**GOAL OF THE EXERCISE**
It is required that the lines from the top of the listing through the line with "Dell XPS 16 9640, RTX 4060 (374, 862)" be reproduced exactly, excluding pictures.
━━ MATERIALS PROVIDED ━━
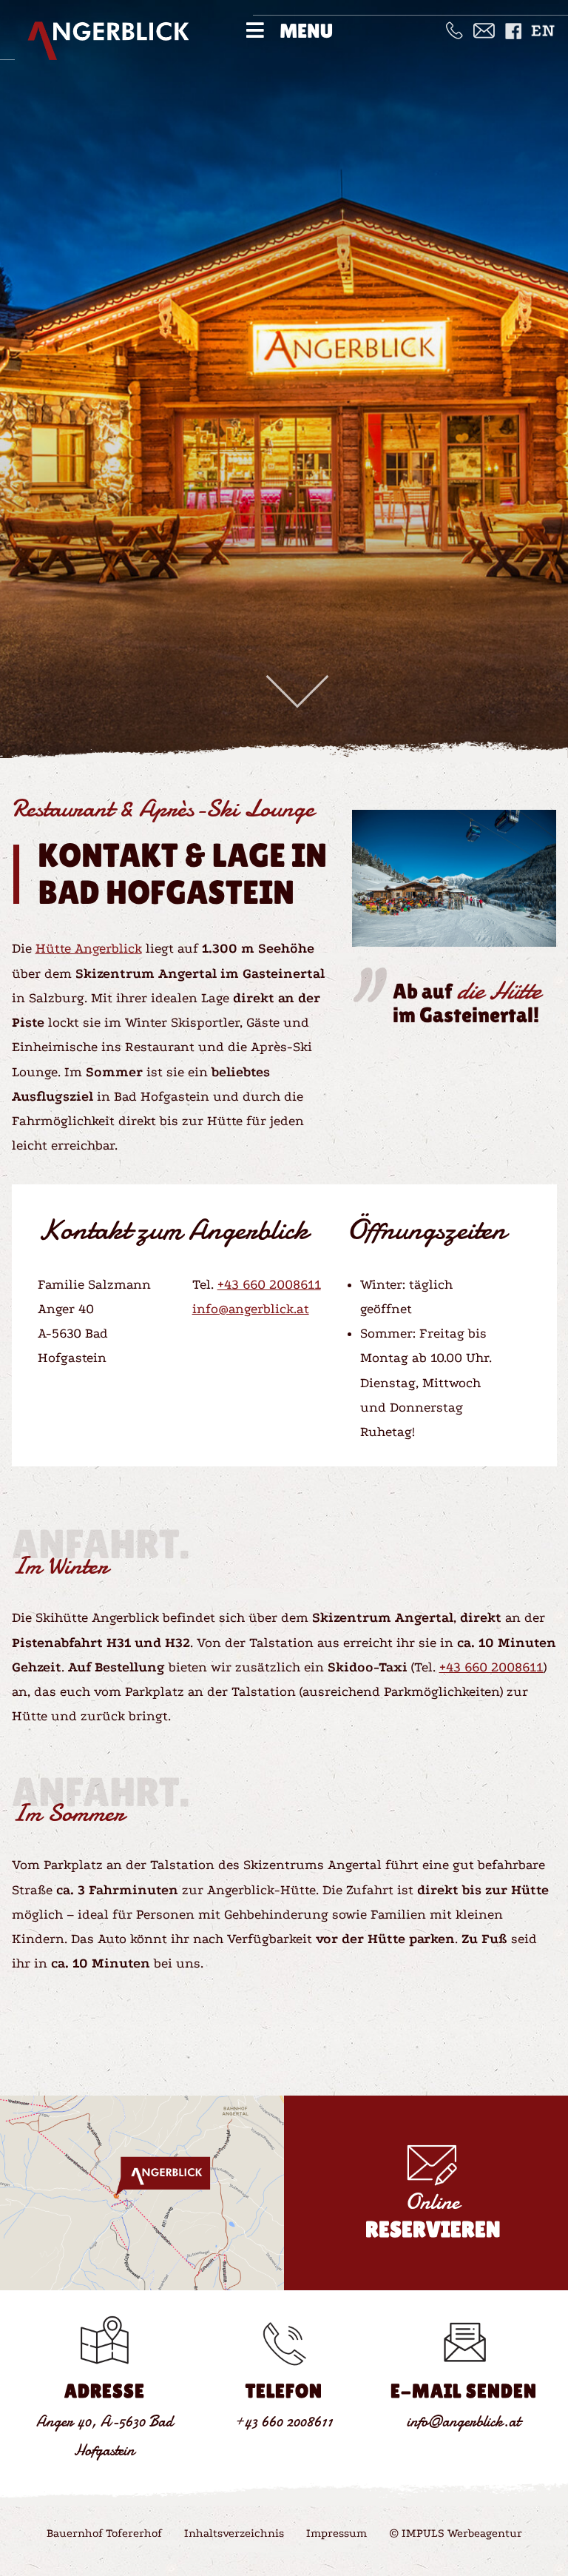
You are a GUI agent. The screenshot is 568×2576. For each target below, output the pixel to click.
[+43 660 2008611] (454, 29)
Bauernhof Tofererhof (104, 2533)
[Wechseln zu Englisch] (542, 30)
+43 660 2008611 (269, 1284)
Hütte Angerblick (89, 948)
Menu (306, 30)
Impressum (336, 2533)
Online (432, 2215)
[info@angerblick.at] (484, 29)
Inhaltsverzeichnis (234, 2533)
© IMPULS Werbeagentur (455, 2533)
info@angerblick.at (250, 1309)
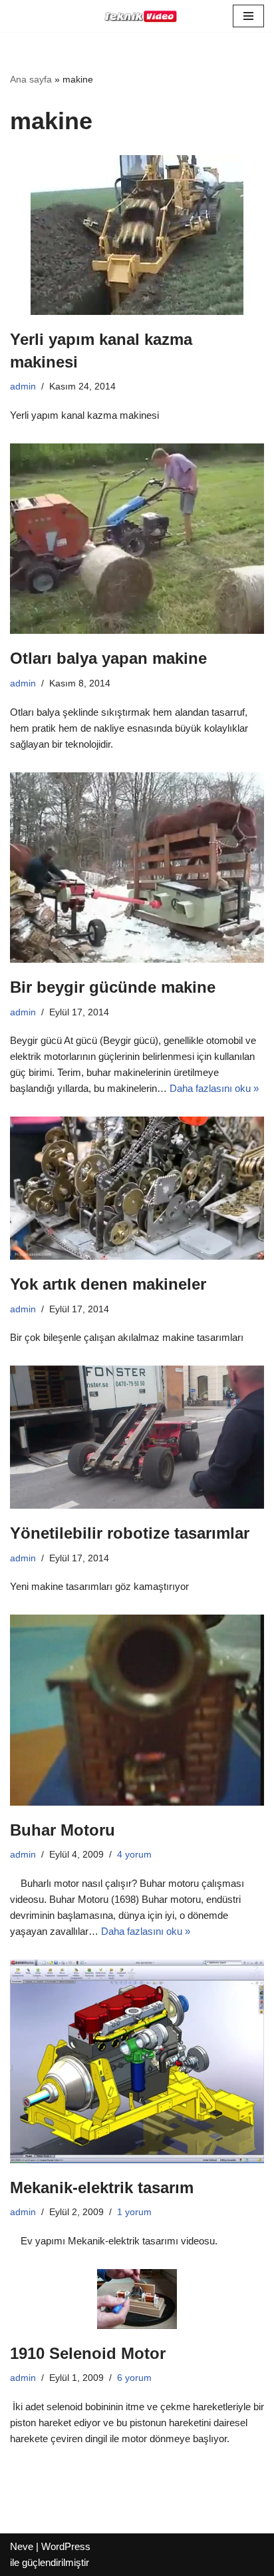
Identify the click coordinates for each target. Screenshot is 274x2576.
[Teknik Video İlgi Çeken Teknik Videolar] (137, 16)
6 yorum (134, 2378)
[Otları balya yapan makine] (137, 539)
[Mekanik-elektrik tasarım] (137, 2061)
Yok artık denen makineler (108, 1284)
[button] (248, 16)
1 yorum (134, 2212)
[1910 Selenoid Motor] (137, 2299)
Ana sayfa (31, 79)
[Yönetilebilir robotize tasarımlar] (137, 1437)
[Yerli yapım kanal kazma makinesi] (137, 235)
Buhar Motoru (62, 1830)
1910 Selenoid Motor (88, 2353)
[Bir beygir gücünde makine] (137, 867)
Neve (21, 2546)
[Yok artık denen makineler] (137, 1188)
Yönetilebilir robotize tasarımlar (129, 1533)
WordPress (65, 2546)
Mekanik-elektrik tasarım (102, 2187)
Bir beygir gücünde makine (112, 987)
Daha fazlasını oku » (214, 1088)
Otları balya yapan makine (108, 658)
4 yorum (134, 1855)
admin (23, 386)
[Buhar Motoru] (137, 1710)
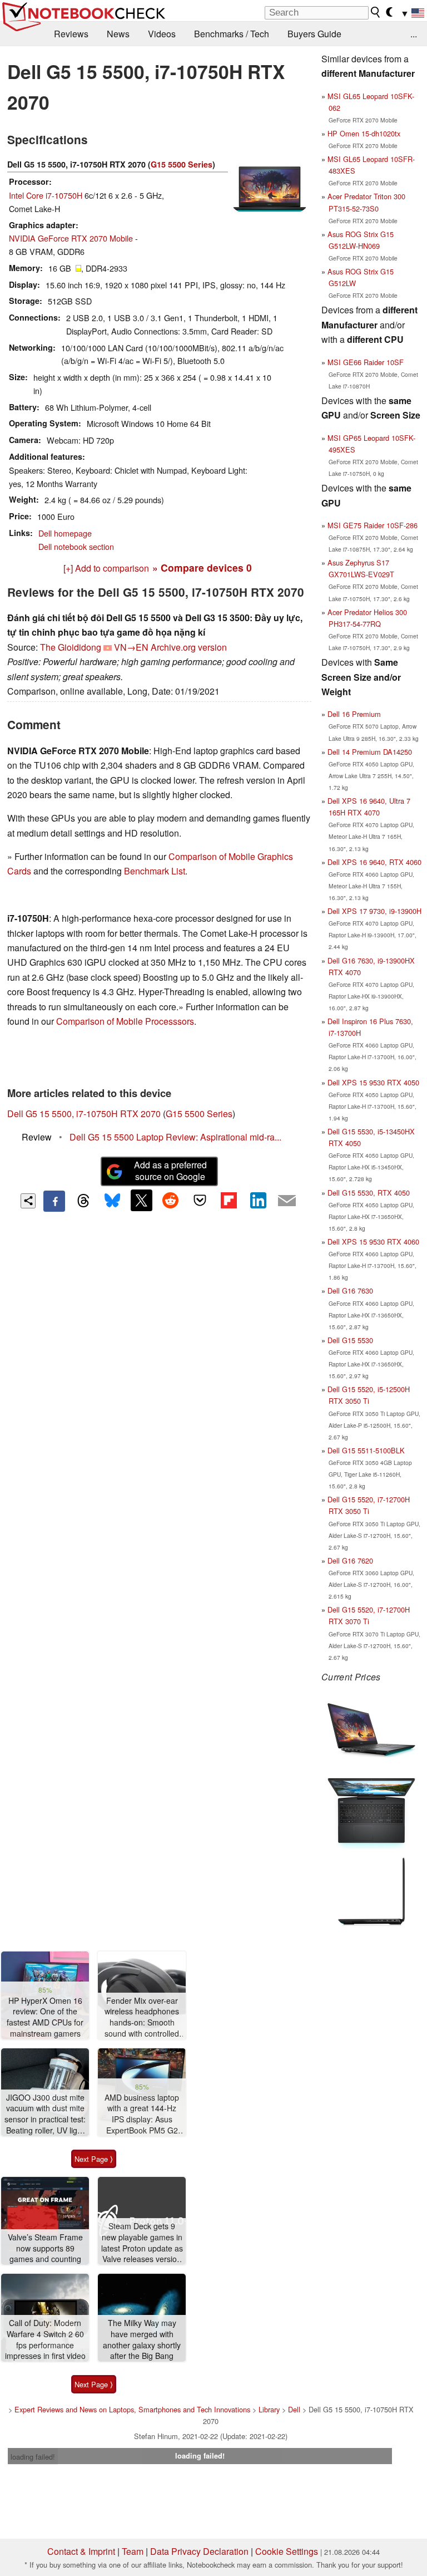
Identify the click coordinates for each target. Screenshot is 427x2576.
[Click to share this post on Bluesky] (112, 1201)
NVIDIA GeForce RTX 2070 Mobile (71, 238)
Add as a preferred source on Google (170, 1170)
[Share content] (28, 1200)
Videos (162, 33)
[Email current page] (286, 1201)
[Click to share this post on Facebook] (53, 1201)
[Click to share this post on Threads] (83, 1201)
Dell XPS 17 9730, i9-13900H (374, 911)
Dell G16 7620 (350, 1560)
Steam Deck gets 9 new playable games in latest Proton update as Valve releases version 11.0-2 (142, 2243)
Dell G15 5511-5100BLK (366, 1450)
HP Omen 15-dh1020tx (363, 133)
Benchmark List (154, 870)
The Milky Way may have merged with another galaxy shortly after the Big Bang (142, 2339)
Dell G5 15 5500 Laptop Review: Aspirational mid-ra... (175, 1136)
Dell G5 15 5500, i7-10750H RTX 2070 (84, 1113)
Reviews (71, 33)
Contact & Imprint (81, 2551)
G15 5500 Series (181, 164)
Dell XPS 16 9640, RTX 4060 (374, 862)
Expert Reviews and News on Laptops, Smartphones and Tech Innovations (132, 2409)
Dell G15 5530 (350, 1340)
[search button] (376, 12)
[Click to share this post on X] (141, 1200)
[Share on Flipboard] (228, 1200)
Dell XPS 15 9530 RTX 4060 (373, 1241)
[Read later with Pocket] (199, 1200)
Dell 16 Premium (354, 714)
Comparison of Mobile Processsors (125, 1021)
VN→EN (131, 647)
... (413, 33)
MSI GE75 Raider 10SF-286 (372, 525)
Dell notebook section (76, 546)
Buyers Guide (314, 33)
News (118, 33)
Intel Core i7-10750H (45, 195)
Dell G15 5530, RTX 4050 (368, 1192)
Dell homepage (65, 533)
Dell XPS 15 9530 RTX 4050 (373, 1082)
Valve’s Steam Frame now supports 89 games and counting (45, 2248)
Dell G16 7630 (350, 1290)
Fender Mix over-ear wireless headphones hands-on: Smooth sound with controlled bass (142, 2017)
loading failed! (33, 2456)
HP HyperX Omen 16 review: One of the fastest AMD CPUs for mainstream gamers (45, 2017)
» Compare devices (202, 567)
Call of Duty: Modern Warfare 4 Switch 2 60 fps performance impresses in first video (45, 2339)
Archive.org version (189, 647)
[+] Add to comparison (106, 568)
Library (269, 2409)
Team (132, 2551)
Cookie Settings (286, 2551)
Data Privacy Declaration (199, 2551)
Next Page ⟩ (94, 2159)
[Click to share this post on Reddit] (170, 1200)
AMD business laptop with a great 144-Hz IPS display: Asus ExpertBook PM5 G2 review (142, 2114)
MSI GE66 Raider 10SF (365, 362)
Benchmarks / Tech (231, 33)
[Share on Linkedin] (258, 1200)
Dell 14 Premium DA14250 (369, 751)
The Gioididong (70, 647)
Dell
━━━
**PROBLEM SOLUTION**
You are a GUI agent. The screenshot is 568×2576. For each target below, output the pixel to click.
[+43 660 2008611] (454, 29)
Bauernhof Tofererhof (104, 2533)
[Wechseln zu Englisch] (542, 30)
+43 660 2008611 (269, 1284)
Hütte Angerblick (89, 948)
Menu (306, 30)
Impressum (336, 2533)
Online (432, 2215)
[info@angerblick.at] (484, 29)
Inhaltsverzeichnis (234, 2533)
© IMPULS Werbeagentur (455, 2533)
info@angerblick.at (250, 1309)
Identify the click coordinates for each target. Screenshot is 274x2576.
[Teknik Video İlgi Çeken Teknik Videolar] (137, 16)
6 yorum (134, 2378)
[Otları balya yapan makine] (137, 539)
[Mekanik-elektrik tasarım] (137, 2061)
Yok artık denen makineler (108, 1284)
[button] (248, 16)
1 yorum (134, 2212)
[1910 Selenoid Motor] (137, 2299)
Ana sayfa (31, 79)
[Yönetilebilir robotize tasarımlar] (137, 1437)
[Yerli yapım kanal kazma makinesi] (137, 235)
Buhar Motoru (62, 1830)
1910 Selenoid Motor (88, 2353)
[Bir beygir gücünde makine] (137, 867)
Neve (21, 2546)
[Yok artık denen makineler] (137, 1188)
Yönetilebilir robotize tasarımlar (129, 1533)
WordPress (65, 2546)
Mekanik-elektrik tasarım (102, 2187)
Bir beygir gücünde makine (112, 987)
Daha fazlasını oku » (214, 1088)
Otları balya yapan makine (108, 658)
4 yorum (134, 1855)
admin (23, 386)
[Buhar Motoru] (137, 1710)
Identify the click coordinates for each target. Screenshot is 427x2576.
[Click to share this post on Bluesky] (112, 1201)
NVIDIA GeForce RTX 2070 Mobile (71, 238)
Add as a preferred source on Google (170, 1170)
[Share content] (28, 1200)
Videos (162, 33)
[Email current page] (286, 1201)
[Click to share this post on Facebook] (53, 1201)
[Click to share this post on Threads] (83, 1201)
Dell XPS 17 9730, i9-13900H (374, 911)
Dell G16 7620 (350, 1560)
Steam Deck gets 9 new playable games in latest Proton update as Valve releases version 11.0-2 (142, 2243)
Dell G15 5511-5100BLK (366, 1450)
HP Omen 15-dh1020tx (363, 133)
Benchmark List (154, 870)
The Milky Way may have merged with another galaxy shortly after the Big Bang (142, 2339)
Dell G5 15 5500 Laptop Review: Aspirational mid-ra... (175, 1136)
Dell G5 15 5500, i7-10750H RTX 2070 (84, 1113)
Reviews (71, 33)
Contact & Imprint (81, 2551)
G15 5500 Series (181, 164)
Dell XPS 16 9640, RTX 4060 (374, 862)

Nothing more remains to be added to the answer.